::: Page extract :::

On March 10, 2021, in relation to pending board diversity proposals filed by the Nasdaq Stock Market LLC (Nasdaq), the Securities and Exchange Commission (SEC) issued its Notice of Filing of Amendments No. 1 and Order Instituting Proceedings to Determine Whether to Approve or Disapprove the Proposed Rule Changes, to Adopt Listing Rules Related to Board Diversity and to Offer Certain Listed Companies Access to a Complimentary Board Recruiting Solution to Help Advance Diversity on Company Boards.  A full copy is available here.

As previously covered in the December 17, 2020 edition of this newsletter, the original Nasdaq board diversity proposal was filed with the SEC on December 6, 2020.  A summary of the proposal is available here. On January 19, 2021, the SEC designated a longer period of time to approve or disapprove the proposed rule changes, or to institute proceedings to make such a determination.  On February 26, 2021, Nasdaq filed Amendment No. 1 which, among other technical and timing changes, amends the Board Diversity Proposal to:

  • Add a defined term for “Two or More Races or Ethnicities” to proposed Rule 5605(f)(1) (a person who identifies with more than one of the following categories:  White (not of Hispanic or Latinx origin), Black or African American, Hispanic or Latinx, Asian, Native American or Alaska Native, Native Hawaiian, or Pacific Islander).

::: Data lines :::

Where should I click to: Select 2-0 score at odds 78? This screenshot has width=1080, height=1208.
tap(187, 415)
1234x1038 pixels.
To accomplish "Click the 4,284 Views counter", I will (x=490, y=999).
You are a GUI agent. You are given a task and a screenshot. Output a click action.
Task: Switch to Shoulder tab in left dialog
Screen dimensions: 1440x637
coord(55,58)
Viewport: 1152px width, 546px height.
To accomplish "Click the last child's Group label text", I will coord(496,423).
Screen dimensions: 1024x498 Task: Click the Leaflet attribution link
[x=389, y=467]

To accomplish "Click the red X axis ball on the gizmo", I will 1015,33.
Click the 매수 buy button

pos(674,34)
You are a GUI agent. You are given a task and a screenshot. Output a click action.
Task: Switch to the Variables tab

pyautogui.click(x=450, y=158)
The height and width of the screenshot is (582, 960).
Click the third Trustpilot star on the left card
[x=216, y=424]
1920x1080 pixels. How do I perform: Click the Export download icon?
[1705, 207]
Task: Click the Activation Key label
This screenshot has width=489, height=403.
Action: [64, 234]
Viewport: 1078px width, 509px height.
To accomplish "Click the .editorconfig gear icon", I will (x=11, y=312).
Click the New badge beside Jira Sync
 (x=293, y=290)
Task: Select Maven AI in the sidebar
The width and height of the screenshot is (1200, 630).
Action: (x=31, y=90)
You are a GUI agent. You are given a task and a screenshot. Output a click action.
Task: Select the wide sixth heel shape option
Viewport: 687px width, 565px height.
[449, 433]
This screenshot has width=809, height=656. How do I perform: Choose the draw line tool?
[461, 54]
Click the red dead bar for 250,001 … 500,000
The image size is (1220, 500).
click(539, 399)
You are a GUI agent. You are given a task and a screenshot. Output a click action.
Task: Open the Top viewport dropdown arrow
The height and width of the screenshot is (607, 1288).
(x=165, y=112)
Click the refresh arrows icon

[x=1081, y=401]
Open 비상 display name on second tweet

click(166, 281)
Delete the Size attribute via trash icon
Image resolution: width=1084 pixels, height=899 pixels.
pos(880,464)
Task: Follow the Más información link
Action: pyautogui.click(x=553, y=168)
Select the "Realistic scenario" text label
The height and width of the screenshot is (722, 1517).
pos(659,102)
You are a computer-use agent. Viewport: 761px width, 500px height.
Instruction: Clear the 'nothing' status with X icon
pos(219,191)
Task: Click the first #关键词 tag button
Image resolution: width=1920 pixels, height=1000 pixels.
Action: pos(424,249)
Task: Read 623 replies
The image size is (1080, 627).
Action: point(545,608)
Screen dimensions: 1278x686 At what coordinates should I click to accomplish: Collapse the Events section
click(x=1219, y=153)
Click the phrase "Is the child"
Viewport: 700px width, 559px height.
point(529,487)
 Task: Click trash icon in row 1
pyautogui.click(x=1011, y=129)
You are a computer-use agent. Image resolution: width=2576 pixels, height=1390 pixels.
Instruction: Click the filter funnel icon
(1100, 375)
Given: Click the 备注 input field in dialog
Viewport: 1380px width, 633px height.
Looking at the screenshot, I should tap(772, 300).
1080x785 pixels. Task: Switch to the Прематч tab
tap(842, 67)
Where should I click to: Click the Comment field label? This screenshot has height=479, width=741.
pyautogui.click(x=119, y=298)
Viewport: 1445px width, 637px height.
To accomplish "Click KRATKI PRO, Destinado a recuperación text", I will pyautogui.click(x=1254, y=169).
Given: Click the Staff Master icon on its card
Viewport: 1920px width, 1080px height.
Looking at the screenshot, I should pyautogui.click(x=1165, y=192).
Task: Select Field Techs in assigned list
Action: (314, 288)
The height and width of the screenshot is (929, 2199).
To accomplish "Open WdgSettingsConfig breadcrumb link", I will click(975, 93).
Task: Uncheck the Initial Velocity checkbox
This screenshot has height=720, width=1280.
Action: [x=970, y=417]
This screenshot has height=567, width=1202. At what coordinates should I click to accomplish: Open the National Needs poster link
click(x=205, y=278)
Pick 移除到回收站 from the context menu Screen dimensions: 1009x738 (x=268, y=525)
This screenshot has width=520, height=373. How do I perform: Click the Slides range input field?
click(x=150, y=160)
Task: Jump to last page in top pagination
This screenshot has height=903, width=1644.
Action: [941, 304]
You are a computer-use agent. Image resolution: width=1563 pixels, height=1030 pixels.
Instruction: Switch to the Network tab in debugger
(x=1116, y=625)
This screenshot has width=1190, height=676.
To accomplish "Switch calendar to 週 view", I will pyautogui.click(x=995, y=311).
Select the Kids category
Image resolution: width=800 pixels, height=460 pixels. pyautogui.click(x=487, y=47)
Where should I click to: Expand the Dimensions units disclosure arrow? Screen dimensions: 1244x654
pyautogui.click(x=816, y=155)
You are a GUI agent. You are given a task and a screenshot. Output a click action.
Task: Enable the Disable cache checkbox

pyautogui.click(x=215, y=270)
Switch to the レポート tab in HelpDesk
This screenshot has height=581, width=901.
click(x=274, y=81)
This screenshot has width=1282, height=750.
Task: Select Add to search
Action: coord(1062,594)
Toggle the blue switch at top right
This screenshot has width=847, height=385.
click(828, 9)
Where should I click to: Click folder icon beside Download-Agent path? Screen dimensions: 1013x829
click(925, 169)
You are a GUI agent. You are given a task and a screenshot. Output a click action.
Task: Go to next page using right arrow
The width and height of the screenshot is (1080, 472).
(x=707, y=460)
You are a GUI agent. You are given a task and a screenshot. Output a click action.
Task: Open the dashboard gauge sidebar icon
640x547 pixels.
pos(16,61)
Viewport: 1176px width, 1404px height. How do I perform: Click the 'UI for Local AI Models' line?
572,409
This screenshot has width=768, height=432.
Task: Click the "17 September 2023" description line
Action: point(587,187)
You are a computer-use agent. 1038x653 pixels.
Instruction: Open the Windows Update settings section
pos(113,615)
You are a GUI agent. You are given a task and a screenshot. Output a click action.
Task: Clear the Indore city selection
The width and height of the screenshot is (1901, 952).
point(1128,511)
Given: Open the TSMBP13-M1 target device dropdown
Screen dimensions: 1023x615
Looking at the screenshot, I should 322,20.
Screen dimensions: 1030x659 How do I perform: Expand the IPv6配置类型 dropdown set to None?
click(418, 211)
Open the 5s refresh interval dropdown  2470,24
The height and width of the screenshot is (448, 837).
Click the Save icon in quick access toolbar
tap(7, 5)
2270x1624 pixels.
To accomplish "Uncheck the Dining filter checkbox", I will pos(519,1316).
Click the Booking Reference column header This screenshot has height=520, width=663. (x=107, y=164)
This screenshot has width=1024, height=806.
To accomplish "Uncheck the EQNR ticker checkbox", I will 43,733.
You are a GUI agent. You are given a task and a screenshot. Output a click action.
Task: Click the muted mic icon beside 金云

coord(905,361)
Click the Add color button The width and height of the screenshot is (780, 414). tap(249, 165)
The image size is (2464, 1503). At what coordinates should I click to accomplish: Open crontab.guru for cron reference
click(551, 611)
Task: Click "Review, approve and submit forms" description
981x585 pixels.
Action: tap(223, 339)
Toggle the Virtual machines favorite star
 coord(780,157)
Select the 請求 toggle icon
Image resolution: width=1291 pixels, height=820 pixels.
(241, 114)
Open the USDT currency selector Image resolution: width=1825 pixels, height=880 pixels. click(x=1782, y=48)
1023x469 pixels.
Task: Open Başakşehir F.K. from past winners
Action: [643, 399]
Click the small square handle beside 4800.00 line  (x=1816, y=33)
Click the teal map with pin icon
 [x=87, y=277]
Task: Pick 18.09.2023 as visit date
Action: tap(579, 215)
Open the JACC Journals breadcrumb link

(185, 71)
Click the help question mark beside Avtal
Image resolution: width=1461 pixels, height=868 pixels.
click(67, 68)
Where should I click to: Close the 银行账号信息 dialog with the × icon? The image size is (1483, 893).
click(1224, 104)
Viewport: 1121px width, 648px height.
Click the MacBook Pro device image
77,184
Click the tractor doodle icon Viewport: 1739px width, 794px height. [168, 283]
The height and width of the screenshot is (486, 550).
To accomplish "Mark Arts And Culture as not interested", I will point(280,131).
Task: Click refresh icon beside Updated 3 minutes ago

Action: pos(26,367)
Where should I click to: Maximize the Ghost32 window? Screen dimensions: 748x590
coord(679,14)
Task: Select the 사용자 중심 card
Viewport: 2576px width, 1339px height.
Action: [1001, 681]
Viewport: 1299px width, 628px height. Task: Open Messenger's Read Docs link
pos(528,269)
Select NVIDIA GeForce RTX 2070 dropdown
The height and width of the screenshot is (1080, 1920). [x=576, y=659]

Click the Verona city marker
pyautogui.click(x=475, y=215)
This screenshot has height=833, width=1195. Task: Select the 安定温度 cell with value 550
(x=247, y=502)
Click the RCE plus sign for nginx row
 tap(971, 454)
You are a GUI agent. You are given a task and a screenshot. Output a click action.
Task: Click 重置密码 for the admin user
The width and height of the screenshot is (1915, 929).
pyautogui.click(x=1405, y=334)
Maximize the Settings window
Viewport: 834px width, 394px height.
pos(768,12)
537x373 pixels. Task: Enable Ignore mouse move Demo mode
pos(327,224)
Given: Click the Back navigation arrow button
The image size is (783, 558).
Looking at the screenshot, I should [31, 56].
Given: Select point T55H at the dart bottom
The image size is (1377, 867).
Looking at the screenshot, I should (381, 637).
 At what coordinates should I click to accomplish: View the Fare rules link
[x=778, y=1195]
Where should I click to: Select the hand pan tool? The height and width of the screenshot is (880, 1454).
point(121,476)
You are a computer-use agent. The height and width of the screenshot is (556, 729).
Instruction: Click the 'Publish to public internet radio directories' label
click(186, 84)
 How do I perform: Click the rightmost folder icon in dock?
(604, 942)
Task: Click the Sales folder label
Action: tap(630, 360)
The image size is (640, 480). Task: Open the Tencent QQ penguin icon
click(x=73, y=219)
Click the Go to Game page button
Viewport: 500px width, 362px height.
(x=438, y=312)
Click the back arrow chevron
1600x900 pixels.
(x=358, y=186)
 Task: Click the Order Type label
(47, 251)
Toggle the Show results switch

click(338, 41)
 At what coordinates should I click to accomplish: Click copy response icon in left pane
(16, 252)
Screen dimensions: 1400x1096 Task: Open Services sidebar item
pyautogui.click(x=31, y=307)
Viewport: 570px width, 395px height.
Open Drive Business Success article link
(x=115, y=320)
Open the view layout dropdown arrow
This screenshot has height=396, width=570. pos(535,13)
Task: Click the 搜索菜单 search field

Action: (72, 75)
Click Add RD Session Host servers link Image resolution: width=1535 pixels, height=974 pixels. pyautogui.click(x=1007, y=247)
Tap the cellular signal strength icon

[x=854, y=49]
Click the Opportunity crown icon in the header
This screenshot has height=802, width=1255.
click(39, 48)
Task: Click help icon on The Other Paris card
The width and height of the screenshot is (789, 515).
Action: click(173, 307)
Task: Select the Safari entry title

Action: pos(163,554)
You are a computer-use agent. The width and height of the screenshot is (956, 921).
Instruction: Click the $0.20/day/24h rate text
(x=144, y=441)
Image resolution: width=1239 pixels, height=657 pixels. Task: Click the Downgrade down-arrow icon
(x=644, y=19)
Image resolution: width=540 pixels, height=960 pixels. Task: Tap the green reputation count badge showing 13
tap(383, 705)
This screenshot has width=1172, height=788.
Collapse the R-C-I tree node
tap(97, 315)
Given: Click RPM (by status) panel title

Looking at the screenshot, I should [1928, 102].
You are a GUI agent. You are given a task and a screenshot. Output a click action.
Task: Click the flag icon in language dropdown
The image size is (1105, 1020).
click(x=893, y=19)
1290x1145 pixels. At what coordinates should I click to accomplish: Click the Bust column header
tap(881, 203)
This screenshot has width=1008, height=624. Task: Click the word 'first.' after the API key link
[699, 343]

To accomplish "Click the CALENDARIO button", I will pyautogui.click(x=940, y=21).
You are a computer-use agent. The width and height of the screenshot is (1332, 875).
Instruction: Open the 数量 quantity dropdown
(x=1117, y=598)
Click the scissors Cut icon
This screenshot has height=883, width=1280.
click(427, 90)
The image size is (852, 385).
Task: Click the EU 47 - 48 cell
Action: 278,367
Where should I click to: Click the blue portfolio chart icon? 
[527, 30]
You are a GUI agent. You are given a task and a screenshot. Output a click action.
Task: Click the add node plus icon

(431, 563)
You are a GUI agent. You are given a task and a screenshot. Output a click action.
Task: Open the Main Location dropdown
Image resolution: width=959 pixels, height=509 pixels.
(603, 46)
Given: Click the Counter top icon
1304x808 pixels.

:::

Challenge A: Duplicate the passage of the Nasdaq board diversity text starting at "On March 10, 2021, in" and ending at "copy is available here.".
Challenge B: Filter the listing down to the lines that contain the word "Enable", and copy each of them.

Full output A:
On March 10, 2021, in relation to pending board diversity proposals filed by the Nasdaq Stock Market LLC (Nasdaq), the Securities and Exchange Commission (SEC) issued its Notice of Filing of Amendments No. 1 and Order Instituting Proceedings to Determine Whether to Approve or Disapprove the Proposed Rule Changes, to Adopt Listing Rules Related to Board Diversity and to Offer Certain Listed Companies Access to a Complimentary Board Recruiting Solution to Help Advance Diversity on Company Boards.  A full copy is available here.

Full output B:
Task: Enable the Disable cache checkbox
537x373 pixels. Task: Enable Ignore mouse move Demo mode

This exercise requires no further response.